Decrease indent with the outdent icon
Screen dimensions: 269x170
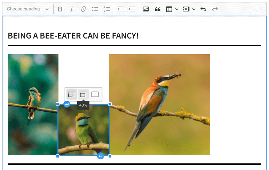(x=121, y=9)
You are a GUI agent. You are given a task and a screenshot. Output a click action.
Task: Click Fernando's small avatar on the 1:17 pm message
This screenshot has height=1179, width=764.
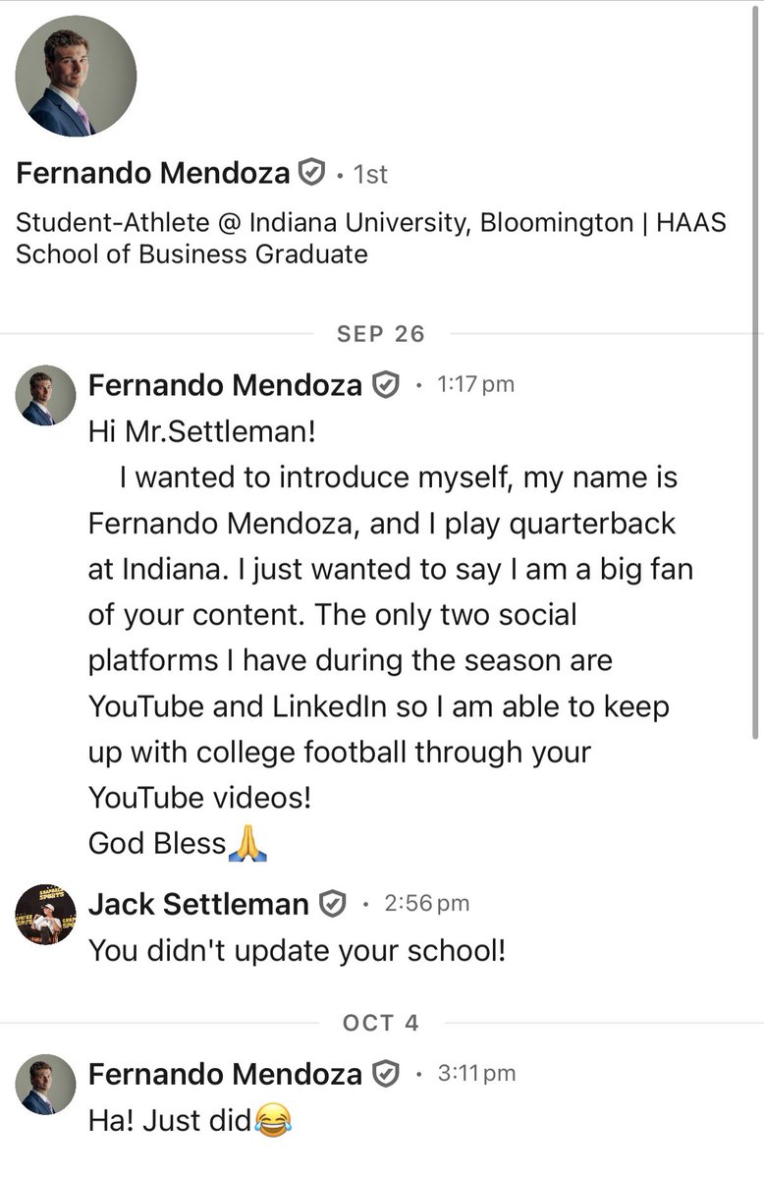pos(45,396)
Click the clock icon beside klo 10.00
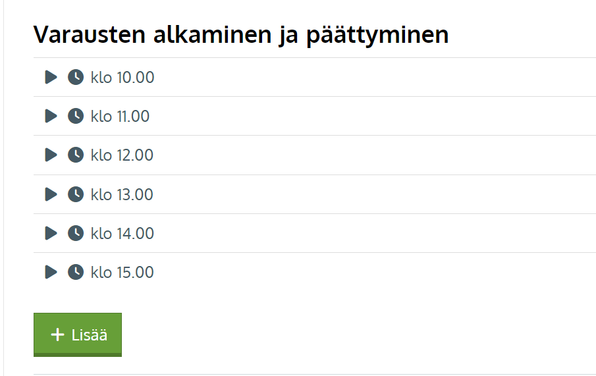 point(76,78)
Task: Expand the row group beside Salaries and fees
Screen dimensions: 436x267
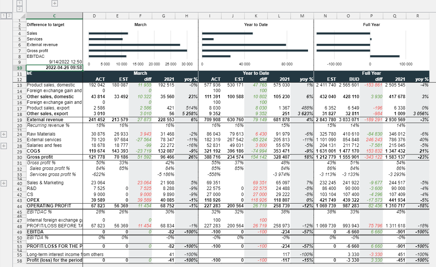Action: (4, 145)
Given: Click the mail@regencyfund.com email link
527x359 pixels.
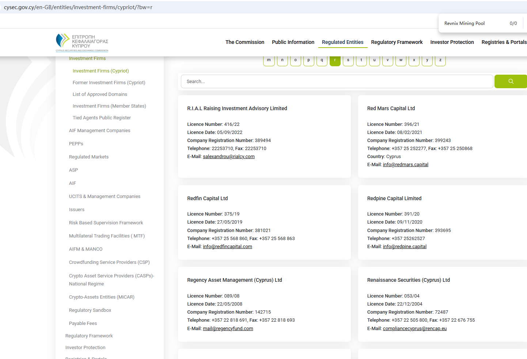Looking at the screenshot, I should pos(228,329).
--
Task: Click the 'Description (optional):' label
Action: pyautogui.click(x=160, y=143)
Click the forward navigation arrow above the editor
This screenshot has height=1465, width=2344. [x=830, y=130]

• **Directions for this task**
Return the rows starting at the one containing "Given: Click the" and ending at the one containing "Looking at the", with both of those included, copied word for word. Leave the pictures out.

• **Complete response**
Given: Click the mail@regencyfund.com email link
527x359 pixels.
Looking at the screenshot, I should pos(228,329).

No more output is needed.